* À FAIRE:
1. Dans le texte sur le toghu, quel nom porte l'organisation à but non lucratif créée au fil des collectes de fonds ?
2. Poursuivez le texte sur le toghu après sa dernière phrase, s'il vous plaît.

Je vis en étrangers depuis plus de 20 ans. Mon corps est aux États-Unis, mais mon cœur est au Cameroun. Il m’arrive de venir au Cameroun quatre fois par an. J’essaie de faire en sorte que mes enfants comprennent ce qu’est le Cameroun, le toghu et tout le reste… Je veux qu’on les appelle Camerouno-Américains, pas Afro-Américains. Chaque fois que je courais en toghu, mes enfants allaient à l’école habillés en toghu. Le Toghu a inspiré plusieurs jeunes au niveau de la diaspora. Je suis un ambassadeur culturel dans les marathons. Rien ne m’empêche de courir avec les autres tissus traditionnels dans la mesure où il y a une histoire à raconter. J’ai récolté plus de 200 000 dollars. Au cours de toutes mes années de collecte de fonds, j’ai créé une organisation à but non lucratif appelée Amon Foundation. J’ai investi dans des projets au Cameroun. Nous avons construit des ponts, des salles de classe. Nous avons fourni du matériel scolaire. Nous avons évalué les capacités d’apprentissage des enfants et nous envisageons même de construire un centre pour l’autisme. Il est question de construire davantage de centres de formation pour l’autisme. Vous voyez, l’autisme, c’est là qu’il y a un grand fossé, l’éducation inclusive. Et l’éducation inclusive, ils ont dit qu’on ne peut pas faire d’éducation inclusive si les enfants eux-mêmes n’ont personne pour les former.
Est-ce que vous avez pu rencontrer le ministre des Sports et de l’Education physique durant votre séjour ?

* DONNÉES DISPONIBLES:

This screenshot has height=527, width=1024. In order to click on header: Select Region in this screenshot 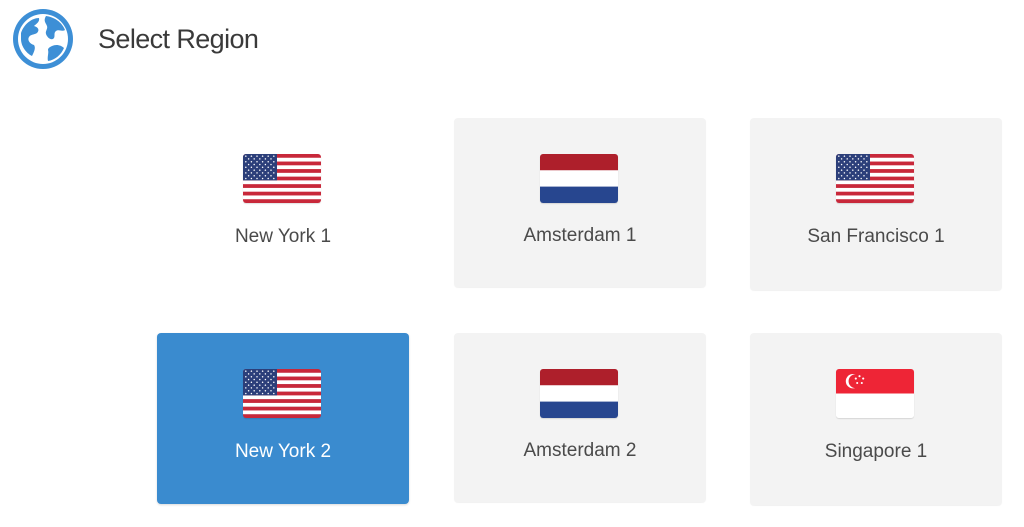, I will do `click(136, 39)`.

* RÉPONSES PAR POINT:
1. Elle s'appelle Amon Foundation.

2.
Nous avons adressé une correspondance au ministère, ayant pour objet une demande d’audience. Malheureusement, je n’ai pas pu rencontrer le ministre pendant mon séjour. Il n’était pas dans la ville. Mais j’ai été bien reçu par le responsable la communication auprès dudit ministère. Nous lui avons présenté le projet, et comptons avoir une suite favorable dans la mesure du possible. Mon équipe et moi sommes disponibles pour rencontrer les autorités et toutes personnes désireuses d’accompagner nos actions au Cameroun. Quand je reviendrai, j’aurai besoin d’un peu de repos, et je reviendrai pour voir le ministre. Mon espoir, mon plan, c’est qu’on puisse mettre en place ce projet de marathon avec le concours de la fédération camerounaise d’athlétisme. Cet événement aura un impact considérable sur le l’économie du pays parce que les participants viendront des pays différents quatre coins du monde.
Est-ce qu’il s’agit pour vous de faire un marathon avec les différentes tenues traditionnelles du Cameroun ?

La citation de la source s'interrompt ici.